Data supplied:
====
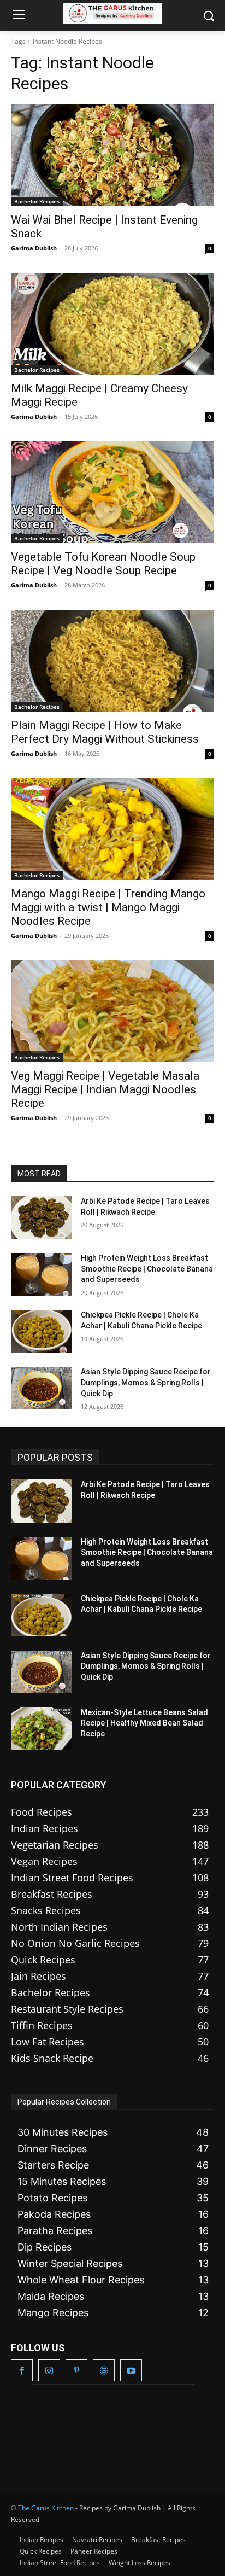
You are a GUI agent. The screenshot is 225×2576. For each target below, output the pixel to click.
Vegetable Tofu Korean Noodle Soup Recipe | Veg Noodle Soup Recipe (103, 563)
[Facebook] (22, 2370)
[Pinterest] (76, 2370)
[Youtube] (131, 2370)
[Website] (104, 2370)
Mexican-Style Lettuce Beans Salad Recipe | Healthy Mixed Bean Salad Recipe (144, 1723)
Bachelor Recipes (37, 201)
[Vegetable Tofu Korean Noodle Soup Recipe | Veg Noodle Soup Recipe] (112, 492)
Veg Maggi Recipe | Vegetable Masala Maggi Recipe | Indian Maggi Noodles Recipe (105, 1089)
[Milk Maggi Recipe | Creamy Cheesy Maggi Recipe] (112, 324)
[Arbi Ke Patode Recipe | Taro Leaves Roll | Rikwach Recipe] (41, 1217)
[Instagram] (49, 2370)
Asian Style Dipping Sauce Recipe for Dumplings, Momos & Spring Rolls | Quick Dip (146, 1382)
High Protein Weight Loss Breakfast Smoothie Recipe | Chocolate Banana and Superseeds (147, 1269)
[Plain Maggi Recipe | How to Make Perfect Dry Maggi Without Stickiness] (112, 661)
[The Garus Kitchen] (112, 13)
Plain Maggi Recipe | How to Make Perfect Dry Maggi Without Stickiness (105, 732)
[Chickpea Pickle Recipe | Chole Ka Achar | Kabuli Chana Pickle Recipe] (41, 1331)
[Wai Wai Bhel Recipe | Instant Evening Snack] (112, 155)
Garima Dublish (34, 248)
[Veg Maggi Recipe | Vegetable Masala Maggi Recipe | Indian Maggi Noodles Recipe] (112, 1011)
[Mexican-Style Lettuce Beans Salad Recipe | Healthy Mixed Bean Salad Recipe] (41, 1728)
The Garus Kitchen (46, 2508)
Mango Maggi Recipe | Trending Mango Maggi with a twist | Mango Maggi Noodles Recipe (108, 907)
====
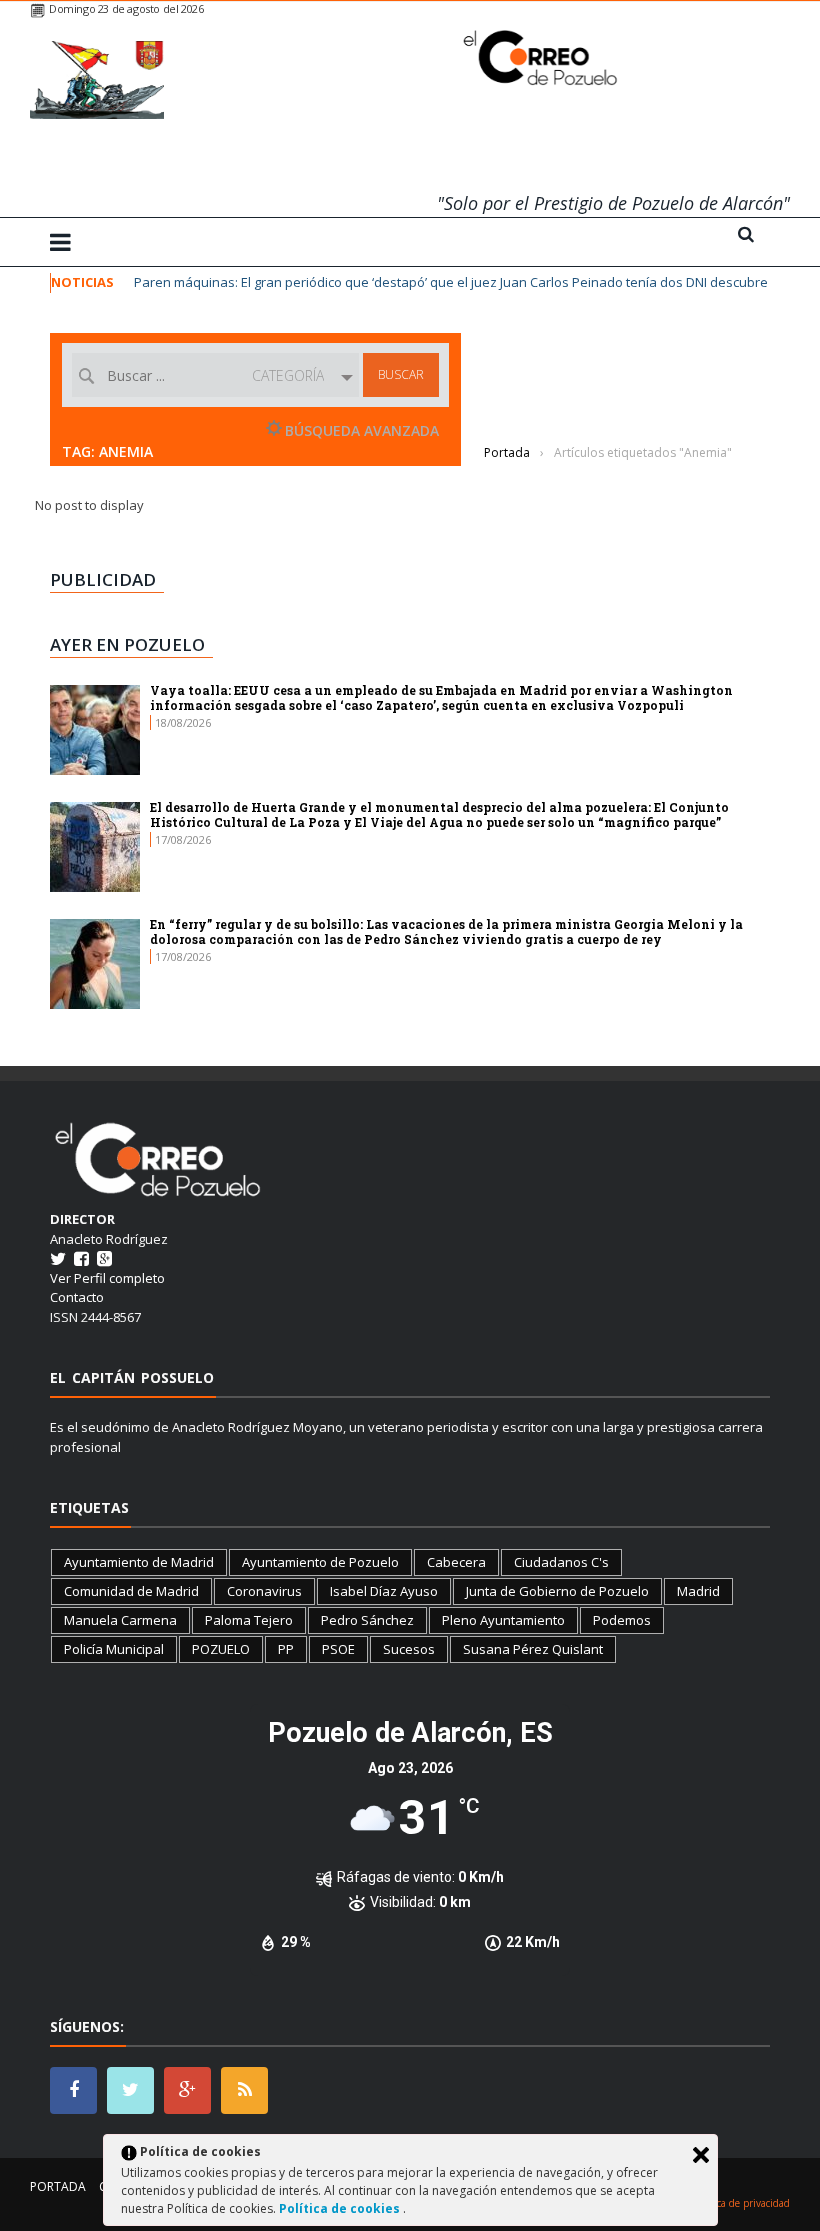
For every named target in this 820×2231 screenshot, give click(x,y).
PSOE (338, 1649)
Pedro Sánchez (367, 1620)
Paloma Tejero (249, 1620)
====
From the entries above, write out only the lines starting at the line that holds "Recipe (103, 563)" and ending at the line that holds "[Instagram] (49, 2370)", keeping both and matching them exactly.

Output for this exercise:
Vegetable Tofu Korean Noodle Soup Recipe | Veg Noodle Soup Recipe (103, 563)
[Facebook] (22, 2370)
[Pinterest] (76, 2370)
[Youtube] (131, 2370)
[Website] (104, 2370)
Mexican-Style Lettuce Beans Salad Recipe | Healthy Mixed Bean Salad Recipe (144, 1723)
Bachelor Recipes (37, 201)
[Vegetable Tofu Korean Noodle Soup Recipe | Veg Noodle Soup Recipe] (112, 492)
Veg Maggi Recipe | Vegetable Masala Maggi Recipe | Indian Maggi Noodles Recipe (105, 1089)
[Milk Maggi Recipe | Creamy Cheesy Maggi Recipe] (112, 324)
[Arbi Ke Patode Recipe | Taro Leaves Roll | Rikwach Recipe] (41, 1217)
[Instagram] (49, 2370)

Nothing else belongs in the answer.